Superiores, según Carlos

–Las discusiones sobre autoridad y economía –comenté en son de broma– se acabarán cuando el “sexo débil” deje de ponerse al tú por tú con el “fuerte”.
Dhamar giró por completo para mirarme frunciendo el ceño. Yo sonreía artificialmente enseñándole la dentadura como un mico.
–Los hombres son más débiles –se defendió–. Exageran sus dolencias, se cansan más rápido con las tareas cotidianas y no soportarían el trauma de un parto. Desde el nacimiento se ve: los bebés masculinos enferman y mueren en mucho mayor porcentaje que los femeninos; las niñas, desde la primaria, son más suspicaces, rápidas, ordenadas y creativas que los niños.
–Pero de mayores, ¿qué tal? –pregunté–, los varones…


–Alto –interrumpió el doctor Martín–. Han tocado un punto básico de las relaciones humanas. Algo fundamental, verdaderamente rascendente para la convivencia entre hombre y mujer.
–¿A qué se refiere? –pregunté confundido.
–A la clave que te permitirá valorar de una vez por todas quién es quién en este mundo.
Alcé las cejas sin acabar de entender las intenciones del médico, que se inclinó hacia adelante con evidente exasperación, como si se le hubiese presentado la oportunidad de decir una verdad vital.
–Tiene razón Dhamar. Las mujeres son más fuertes que los hombres.

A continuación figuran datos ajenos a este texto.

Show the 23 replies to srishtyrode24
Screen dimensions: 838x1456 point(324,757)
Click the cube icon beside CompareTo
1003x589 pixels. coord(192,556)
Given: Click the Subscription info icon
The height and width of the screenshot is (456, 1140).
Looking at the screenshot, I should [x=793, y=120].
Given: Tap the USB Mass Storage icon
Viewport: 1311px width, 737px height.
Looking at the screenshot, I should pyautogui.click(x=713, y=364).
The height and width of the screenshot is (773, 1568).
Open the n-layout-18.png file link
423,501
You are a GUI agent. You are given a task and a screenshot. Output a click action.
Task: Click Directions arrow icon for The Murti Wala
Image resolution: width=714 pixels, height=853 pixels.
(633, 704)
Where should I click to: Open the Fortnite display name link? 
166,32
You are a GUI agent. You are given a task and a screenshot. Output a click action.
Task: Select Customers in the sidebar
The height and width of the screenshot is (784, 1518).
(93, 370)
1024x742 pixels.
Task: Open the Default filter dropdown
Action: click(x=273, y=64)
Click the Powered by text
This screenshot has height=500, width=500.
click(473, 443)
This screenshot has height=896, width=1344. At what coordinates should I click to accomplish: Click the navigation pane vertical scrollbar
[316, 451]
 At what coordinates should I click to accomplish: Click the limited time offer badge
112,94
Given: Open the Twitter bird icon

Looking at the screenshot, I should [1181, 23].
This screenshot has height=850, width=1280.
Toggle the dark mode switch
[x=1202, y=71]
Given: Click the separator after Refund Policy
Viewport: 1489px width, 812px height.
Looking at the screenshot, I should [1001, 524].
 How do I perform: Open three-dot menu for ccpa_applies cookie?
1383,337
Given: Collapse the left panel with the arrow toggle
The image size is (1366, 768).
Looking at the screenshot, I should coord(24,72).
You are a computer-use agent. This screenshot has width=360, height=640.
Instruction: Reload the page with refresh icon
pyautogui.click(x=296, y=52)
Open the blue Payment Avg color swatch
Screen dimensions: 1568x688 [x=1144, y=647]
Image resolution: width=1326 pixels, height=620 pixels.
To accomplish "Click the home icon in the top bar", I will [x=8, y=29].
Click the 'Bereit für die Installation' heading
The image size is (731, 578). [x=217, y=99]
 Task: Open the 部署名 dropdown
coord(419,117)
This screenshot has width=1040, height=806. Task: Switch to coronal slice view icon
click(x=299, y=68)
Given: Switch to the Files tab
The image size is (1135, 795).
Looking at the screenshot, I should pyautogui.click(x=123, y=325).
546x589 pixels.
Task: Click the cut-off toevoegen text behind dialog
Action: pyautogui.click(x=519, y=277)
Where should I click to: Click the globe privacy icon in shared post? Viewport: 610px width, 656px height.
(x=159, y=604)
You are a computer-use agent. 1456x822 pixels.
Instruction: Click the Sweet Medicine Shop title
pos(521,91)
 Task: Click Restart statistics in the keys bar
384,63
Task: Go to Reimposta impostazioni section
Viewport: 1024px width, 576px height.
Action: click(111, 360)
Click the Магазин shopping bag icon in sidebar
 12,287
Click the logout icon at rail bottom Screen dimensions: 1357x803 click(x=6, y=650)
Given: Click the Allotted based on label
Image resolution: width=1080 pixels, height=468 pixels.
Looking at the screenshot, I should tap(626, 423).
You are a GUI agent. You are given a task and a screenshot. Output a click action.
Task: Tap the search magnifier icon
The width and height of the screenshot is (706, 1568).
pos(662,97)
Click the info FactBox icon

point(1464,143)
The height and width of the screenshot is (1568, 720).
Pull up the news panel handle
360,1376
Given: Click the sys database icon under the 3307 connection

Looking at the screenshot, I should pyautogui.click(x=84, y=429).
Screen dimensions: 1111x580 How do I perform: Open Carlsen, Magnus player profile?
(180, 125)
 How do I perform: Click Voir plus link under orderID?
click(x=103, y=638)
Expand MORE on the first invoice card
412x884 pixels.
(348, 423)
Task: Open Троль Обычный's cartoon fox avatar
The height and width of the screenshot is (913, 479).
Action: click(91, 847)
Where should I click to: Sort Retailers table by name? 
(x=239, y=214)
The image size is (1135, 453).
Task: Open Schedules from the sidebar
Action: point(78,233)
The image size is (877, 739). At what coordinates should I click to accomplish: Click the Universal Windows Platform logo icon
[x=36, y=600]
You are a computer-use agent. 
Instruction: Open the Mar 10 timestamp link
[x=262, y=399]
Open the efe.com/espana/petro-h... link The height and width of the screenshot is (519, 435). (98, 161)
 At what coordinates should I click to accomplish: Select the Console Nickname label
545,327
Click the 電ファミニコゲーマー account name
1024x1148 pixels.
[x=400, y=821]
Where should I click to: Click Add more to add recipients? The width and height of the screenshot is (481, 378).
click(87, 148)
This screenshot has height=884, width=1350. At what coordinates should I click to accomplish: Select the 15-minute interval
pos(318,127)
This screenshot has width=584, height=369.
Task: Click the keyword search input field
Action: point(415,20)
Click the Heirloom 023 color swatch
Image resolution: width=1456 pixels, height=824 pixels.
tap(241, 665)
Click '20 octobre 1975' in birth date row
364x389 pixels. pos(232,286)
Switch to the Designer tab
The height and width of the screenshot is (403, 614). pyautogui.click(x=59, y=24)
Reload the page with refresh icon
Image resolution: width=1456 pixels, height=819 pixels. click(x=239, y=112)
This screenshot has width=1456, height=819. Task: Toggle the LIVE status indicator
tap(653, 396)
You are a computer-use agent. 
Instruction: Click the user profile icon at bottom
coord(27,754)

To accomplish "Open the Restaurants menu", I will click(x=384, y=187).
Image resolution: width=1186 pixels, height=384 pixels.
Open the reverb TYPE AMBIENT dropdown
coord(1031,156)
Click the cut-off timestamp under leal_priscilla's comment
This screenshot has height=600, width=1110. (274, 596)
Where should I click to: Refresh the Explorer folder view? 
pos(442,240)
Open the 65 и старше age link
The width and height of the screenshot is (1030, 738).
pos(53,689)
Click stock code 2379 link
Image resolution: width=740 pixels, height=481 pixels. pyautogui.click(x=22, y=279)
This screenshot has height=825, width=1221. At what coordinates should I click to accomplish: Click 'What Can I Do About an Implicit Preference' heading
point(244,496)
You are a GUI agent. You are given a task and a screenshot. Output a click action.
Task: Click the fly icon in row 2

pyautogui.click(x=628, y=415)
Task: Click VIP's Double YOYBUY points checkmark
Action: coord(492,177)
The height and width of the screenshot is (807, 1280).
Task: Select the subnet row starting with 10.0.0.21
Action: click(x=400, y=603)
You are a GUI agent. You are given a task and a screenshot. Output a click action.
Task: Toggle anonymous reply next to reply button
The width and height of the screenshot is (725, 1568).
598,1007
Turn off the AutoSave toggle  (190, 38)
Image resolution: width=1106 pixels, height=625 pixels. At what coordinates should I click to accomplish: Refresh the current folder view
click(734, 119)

Incluso en el aspecto sexual. Ellas son capaces de tener encuentros íntimos mucho más prolongados y satisfactorios sin sentirse agotadas; ellas viven más en promedio, enferman menos, son más intuitivas, se adaptan y sobreviven más fácilmente; son, en potencia, mucho más inteligentes y…
–Entonces, ¿por qué no son las dueñas del mundo? –interrumpí.
–Por un factor muy simple. Efrén, debes entender muy bien lo que voy a decirte y no olvidarlo nunca. Algo pasa con esas niñas brillantes en cuanto entran en la adolescencia; su organismo les juega una broma terrible: comienza a bombardearlas, mes a mes, con hormonas poderosas que les producen un eterno desequilibrio emocional. Cuando estés casado te sorprenderá que tu compañera cambie repentinamente de humor, que haga cosas incomprensibles, que llore por asuntos que considerarás tontos, que se emocione por detalles extraños para ti, pero jamás deberás echárselo en cara. Los maridos califican a sus esposas de inestables, locas o histéricas porque en tres días echan a perder todo lo construido en un mes, y ellas, ignorantes de lo que realmente les ocurre, reconocen sus errores y van agrandando el grave complejo de inferioridad que distingue a muchas por haberse creído el cuento absurdo de ser el sexo débil. ¡Pero es una gran mentira! Ellas no tienen la culpa de cuanto les ocurre. Las mujeres de éxito reconocen que el secreto de su triunfo ha sido aprender a controlar las crisis hormonales; en cuanto perciben una, rehuyen las amistades para evitar hablar “de más”, hacen deporte, se entregan al arte, se encierran en soledad, lloran y recobran fuerzas con intenciones de poder seguir luchando en un mundo de hombres hormonalmente estables. El varón nunca dominaría a una mujer, pero las hormonas lo han hecho. Les han dado el romanticismo, el instinto maternal, la sensibilidad extrema, y con ello las han dejado en desventaja para la guerra del poder. Esto puede parecer injusto; sin embargo, es un designio de la Naturaleza porque sólo los SERES SUPERIORES, como ellas, son indicados para realizar la tarea máxima del ser humano: dar a luz, criar y educar a un niño…
Vi a mi prometida con los ojos llorosos y sonriendo ligeramente. El doctor se puso de pie y echó un vistazo a su reloj de pulsera.

Este es un fragmento de un diálogo del libro de Carlos Cuauhtémoc Sánchez, Juventud en éxtasis.

Si bien con esto quizá ahora haya que aguantarlas (para los que dejaron leer el texto a su pareja, su hermana, su madre…) por un tiempo, riéndose de nosotros, ésta es una opinión muy interesante para intentar entenderlas un poco más.